> _PASSAGE PROVIDED_
↓↓↓
BRIEF DESCRIPTION OF DRAWINGS
[0015] FIG. 1 shows schematically a section of a flexible
interconnect structure of the present invention.
[0016] FIG. 2 shows the cross-sectional view of the flexible
interconnect structure of FIG. 1 along the cut A-A.
[0017] FIG. 3 illustrates a flexible interconnect of the present
invention that includes multiple layers supporting electrical
circuits.
[0018] FIG. 4 illustrates another embodiment of the multilayer
flexible interconnect of the present invention.
[0019] FIG. 5 shows schematically a flexible interconnect including
heat sinks.
[0020] FIG. 6 shows another embodiment of the flexible interconnect
with heat sinks extending through removed portions of the
dielectric film.
[0021] FIG. 7 shows schematically a LED-based electrical device of
the present invention.
[0022] FIG. 8 shows schematically a flexible interconnect including
heat sinks having fins.
[0023] FIG. 9 shows schematically a flexible interconnect including
heat sinks having heat pipes.
[0024] FIG. 10 shows schematically a flexible interconnect
including heat sinks having cooling coils as an active cooling
mechanism.
↑↑↑
> _DATASET CONTENT_
↓↓↓
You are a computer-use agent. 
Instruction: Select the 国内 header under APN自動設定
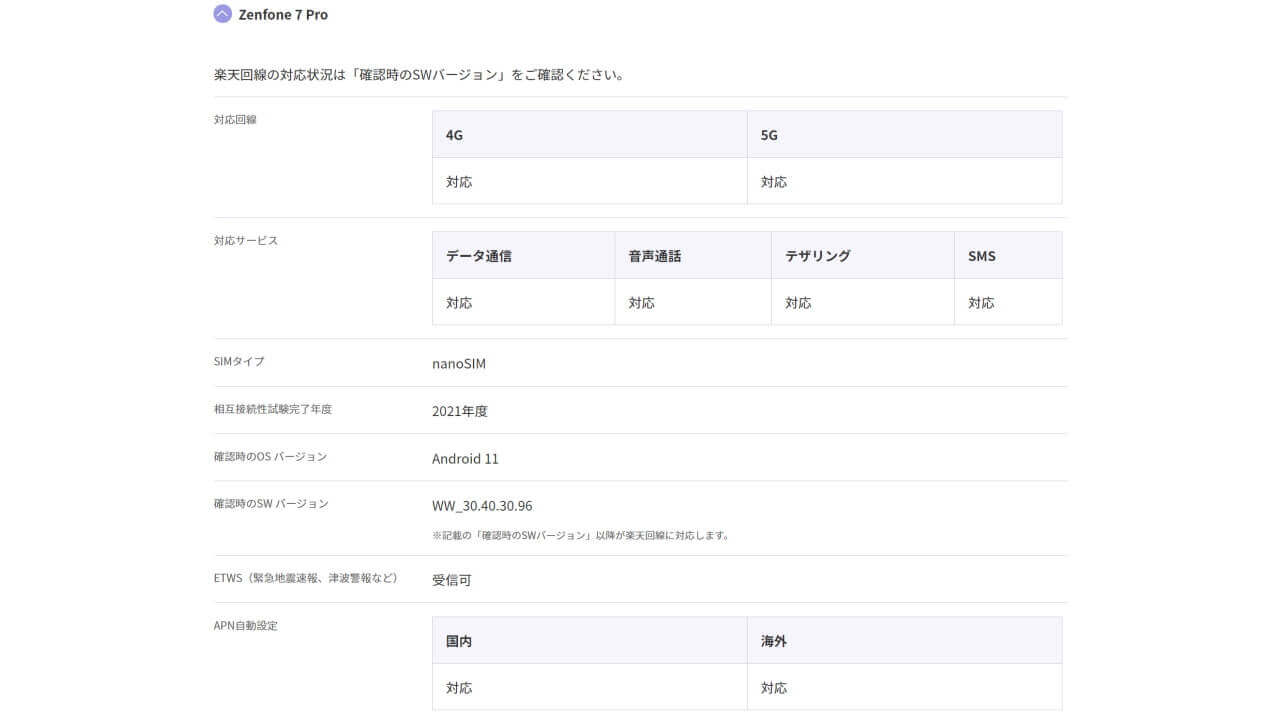[459, 640]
↑↑↑
> _GIVEN EXERCISE A_
Set down the patent excerpt word for word from "[0019] FIG. 5" to "having heat pipes.".
> _GIVEN EXERCISE B_
Answer these questions using the patent excerpt:
(i) Along which cut is the cross-sectional view in FIG. 2 taken?
(ii) What kind of electrical device does FIG. 7 show?
(iii) In FIG. 6, what do the heat sinks extend through?
> _GIVEN EXERCISE C_
Rewrite the paragraph of the patent excerpt that begins "[0024] FIG. 10 shows schematically" in a shorter form that keeps its main facts.
The material shown alongside the patent excerpt plays no role in this work.

> _EXERCISE RESULT A_
[0019] FIG. 5 shows schematically a flexible interconnect including
heat sinks.
[0020] FIG. 6 shows another embodiment of the flexible interconnect
with heat sinks extending through removed portions of the
dielectric film.
[0021] FIG. 7 shows schematically a LED-based electrical device of
the present invention.
[0022] FIG. 8 shows schematically a flexible interconnect including
heat sinks having fins.
[0023] FIG. 9 shows schematically a flexible interconnect including
heat sinks having heat pipes.

> _EXERCISE RESULT B_
(i) The cut A-A.
(ii) An LED-based electrical device.
(iii) Removed portions of the dielectric film.

> _EXERCISE RESULT C_
[0024] FIG. 10 is a schematic of a flexible interconnect whose heat sinks use cooling coils for active cooling.